How exclusions shape our investment universe
Exclusions are a quick way to shape our investment universe. Since the exclusions are based on our values or past experience, they do not make us worry that we are missing out on something. Rather, these exclusions help us efficiently find our investment gems.
Twice a year, we engage in a quantitative process we call Screening to narrow down our investment universe. This table is from the Fall 2021 Screening and it shows that our exclusion approach helped us narrow down our investment universe from 98’000 possible tickers (one ticker represents one company) to 43’381 based on our exclusion criteria alone.

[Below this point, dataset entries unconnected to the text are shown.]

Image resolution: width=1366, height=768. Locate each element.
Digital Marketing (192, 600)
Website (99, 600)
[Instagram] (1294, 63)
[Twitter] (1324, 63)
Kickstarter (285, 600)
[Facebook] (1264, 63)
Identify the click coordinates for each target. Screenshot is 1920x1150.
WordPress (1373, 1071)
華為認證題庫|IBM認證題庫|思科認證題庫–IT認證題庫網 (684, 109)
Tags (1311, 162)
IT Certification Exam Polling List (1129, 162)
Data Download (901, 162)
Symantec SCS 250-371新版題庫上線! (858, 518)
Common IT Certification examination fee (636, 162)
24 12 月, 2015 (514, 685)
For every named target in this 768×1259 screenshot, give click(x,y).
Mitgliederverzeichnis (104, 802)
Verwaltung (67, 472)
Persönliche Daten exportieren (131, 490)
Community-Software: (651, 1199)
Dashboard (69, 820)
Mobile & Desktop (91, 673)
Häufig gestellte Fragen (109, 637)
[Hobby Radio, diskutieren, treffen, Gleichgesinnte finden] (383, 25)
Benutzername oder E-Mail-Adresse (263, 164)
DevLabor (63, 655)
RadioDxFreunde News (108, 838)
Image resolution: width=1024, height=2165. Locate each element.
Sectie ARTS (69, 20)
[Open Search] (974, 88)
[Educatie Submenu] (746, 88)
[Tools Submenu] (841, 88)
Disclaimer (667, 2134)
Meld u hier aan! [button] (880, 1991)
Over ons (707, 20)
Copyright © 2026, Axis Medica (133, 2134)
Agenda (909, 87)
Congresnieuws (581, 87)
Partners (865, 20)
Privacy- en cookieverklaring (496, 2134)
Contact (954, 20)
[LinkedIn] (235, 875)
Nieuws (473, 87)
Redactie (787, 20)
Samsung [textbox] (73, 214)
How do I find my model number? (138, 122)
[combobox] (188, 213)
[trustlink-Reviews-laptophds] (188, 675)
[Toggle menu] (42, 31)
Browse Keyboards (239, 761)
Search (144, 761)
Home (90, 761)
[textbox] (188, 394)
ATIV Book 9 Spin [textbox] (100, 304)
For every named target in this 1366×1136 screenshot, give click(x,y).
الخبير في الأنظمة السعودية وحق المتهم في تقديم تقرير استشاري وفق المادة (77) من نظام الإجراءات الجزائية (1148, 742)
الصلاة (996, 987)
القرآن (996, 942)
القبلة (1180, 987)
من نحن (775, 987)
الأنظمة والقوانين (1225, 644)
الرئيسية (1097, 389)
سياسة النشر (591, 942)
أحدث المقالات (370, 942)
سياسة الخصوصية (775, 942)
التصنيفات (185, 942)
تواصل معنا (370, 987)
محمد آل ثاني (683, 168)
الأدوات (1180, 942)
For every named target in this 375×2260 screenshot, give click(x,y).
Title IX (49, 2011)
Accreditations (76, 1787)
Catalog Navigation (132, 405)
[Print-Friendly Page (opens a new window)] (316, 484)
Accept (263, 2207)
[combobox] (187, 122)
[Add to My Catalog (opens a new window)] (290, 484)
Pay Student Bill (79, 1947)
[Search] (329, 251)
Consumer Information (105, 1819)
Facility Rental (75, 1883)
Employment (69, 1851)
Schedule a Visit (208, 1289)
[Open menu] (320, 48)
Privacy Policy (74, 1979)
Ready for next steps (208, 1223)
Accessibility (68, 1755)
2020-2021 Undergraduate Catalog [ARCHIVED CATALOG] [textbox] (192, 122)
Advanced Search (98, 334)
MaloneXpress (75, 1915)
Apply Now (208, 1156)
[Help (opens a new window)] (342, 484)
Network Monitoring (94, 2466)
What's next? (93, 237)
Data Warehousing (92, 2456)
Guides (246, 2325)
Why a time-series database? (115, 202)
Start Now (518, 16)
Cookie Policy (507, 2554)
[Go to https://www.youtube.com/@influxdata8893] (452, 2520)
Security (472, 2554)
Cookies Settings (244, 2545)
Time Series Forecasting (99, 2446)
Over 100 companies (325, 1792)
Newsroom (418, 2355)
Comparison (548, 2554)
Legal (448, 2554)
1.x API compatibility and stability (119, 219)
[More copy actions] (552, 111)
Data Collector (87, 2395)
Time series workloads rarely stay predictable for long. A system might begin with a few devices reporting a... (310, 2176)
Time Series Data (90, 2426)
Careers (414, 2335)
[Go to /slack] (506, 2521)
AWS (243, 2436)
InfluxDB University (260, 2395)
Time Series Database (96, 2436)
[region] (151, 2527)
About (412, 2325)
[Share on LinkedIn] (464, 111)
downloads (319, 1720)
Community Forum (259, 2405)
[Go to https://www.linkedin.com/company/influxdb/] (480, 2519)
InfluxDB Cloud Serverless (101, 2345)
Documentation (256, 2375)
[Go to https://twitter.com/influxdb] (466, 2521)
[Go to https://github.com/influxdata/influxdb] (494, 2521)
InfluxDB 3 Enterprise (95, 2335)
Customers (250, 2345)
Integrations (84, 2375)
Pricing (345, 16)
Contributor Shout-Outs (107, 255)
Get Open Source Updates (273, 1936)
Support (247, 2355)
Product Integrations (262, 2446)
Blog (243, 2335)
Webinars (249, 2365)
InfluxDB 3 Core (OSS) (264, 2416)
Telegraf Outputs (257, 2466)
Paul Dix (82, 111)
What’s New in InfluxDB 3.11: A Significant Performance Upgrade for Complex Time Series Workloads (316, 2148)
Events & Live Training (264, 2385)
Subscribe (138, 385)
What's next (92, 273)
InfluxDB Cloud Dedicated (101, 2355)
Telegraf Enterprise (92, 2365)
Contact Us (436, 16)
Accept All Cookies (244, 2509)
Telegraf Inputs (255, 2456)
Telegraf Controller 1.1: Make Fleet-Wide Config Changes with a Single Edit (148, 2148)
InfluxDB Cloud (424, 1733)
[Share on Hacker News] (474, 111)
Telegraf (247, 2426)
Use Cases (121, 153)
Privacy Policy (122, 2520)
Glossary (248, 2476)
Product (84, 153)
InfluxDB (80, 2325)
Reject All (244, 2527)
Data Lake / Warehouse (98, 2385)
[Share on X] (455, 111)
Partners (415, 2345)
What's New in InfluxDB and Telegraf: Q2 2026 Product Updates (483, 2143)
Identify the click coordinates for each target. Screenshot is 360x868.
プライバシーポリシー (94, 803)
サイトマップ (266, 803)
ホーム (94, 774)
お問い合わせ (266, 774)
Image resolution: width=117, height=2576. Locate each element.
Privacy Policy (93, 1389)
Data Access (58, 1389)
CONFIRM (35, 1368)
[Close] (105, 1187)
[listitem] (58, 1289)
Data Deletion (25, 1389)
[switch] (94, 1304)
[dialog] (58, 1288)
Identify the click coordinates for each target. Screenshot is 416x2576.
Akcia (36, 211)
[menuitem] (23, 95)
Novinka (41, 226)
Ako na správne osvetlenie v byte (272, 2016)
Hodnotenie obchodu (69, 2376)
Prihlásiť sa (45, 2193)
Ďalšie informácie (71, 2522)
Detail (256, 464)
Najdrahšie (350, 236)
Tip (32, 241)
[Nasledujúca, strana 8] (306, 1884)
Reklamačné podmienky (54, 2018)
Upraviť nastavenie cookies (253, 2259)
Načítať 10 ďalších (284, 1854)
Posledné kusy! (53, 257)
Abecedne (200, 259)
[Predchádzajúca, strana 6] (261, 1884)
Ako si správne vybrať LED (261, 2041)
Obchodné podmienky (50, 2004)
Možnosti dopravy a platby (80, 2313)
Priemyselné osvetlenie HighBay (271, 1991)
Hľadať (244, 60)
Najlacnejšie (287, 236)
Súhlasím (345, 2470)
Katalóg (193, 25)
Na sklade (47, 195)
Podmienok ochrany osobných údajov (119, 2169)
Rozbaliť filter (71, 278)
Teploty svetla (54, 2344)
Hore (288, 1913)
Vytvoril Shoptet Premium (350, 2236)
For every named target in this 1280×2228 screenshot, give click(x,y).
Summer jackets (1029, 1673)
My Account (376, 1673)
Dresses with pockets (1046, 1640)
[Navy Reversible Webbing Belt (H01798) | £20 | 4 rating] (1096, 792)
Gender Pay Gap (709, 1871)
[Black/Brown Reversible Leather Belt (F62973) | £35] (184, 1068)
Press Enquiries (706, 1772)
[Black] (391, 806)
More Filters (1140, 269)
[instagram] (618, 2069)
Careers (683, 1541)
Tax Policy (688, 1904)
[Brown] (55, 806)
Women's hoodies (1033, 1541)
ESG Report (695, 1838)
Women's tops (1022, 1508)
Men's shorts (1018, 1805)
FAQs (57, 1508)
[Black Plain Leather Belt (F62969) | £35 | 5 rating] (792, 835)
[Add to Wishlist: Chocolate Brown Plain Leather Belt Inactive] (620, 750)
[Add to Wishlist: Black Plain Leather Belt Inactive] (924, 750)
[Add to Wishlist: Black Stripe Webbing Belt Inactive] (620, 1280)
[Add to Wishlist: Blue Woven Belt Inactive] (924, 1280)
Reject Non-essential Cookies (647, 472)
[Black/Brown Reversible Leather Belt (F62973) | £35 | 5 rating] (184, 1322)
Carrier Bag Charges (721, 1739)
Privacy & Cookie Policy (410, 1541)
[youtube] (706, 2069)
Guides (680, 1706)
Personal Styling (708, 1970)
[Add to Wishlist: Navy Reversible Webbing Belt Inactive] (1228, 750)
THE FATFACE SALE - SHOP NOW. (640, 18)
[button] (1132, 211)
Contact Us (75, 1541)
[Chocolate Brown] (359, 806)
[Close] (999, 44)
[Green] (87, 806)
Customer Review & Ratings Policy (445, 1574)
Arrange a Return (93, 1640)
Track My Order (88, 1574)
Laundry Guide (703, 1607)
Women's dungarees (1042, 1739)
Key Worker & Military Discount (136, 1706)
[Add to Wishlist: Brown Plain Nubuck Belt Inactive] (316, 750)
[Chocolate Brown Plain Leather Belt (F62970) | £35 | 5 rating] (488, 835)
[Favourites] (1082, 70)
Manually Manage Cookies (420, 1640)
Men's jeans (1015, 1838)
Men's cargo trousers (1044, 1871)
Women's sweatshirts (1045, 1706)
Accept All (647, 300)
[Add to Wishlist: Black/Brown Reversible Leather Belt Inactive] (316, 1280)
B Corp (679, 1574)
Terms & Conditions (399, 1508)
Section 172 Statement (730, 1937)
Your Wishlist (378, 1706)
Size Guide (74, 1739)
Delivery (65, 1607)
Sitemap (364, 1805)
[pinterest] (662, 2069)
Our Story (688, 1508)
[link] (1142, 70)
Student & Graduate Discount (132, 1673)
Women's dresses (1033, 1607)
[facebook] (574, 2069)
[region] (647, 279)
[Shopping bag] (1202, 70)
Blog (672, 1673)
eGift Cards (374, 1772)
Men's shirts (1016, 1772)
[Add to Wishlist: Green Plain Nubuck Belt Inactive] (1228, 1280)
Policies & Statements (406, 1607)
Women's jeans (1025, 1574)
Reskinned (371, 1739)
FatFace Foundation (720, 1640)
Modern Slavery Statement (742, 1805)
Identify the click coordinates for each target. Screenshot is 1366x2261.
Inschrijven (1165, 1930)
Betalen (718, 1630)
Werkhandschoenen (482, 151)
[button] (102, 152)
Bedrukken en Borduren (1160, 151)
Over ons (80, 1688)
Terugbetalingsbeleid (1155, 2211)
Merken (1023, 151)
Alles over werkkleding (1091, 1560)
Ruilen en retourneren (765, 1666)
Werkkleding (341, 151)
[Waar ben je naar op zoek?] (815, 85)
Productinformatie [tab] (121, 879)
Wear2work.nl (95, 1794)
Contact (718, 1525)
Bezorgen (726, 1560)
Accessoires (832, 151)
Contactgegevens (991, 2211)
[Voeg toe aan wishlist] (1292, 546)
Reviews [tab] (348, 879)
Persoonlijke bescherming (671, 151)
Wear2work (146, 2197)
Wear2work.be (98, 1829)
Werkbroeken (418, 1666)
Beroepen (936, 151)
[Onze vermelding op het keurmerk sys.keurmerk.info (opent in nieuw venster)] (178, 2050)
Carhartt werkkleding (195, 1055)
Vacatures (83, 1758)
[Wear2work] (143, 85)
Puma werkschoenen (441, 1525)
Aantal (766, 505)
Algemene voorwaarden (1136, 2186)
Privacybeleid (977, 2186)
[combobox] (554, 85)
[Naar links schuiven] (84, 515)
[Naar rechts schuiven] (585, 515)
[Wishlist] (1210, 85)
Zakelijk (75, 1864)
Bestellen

Following the sustainability based exclusions, we further narrow down the investment universe with our financial risk management exclusions. Risk based exclusions are for instance limiting the companies’ debt allowance or ensuring sufficient liquidity in the underlying stock. We then rank the remaining stocks utilizing our proprietary financial and sustainability metrics to narrow down the universe to the most promising 50 companies. At this point, we shift the focus from what we exclude to what we prefer to see in a company. Next to an attractive valuation as an example on the financial side, we also screen for values we foster and standards we support on the sustainability side.
The final outcome of our screening is a list of 50 stocks exhibiting our preferred characteristics as far as they are quantitatively measurable. We then proceed to rigorously research them to find new investments.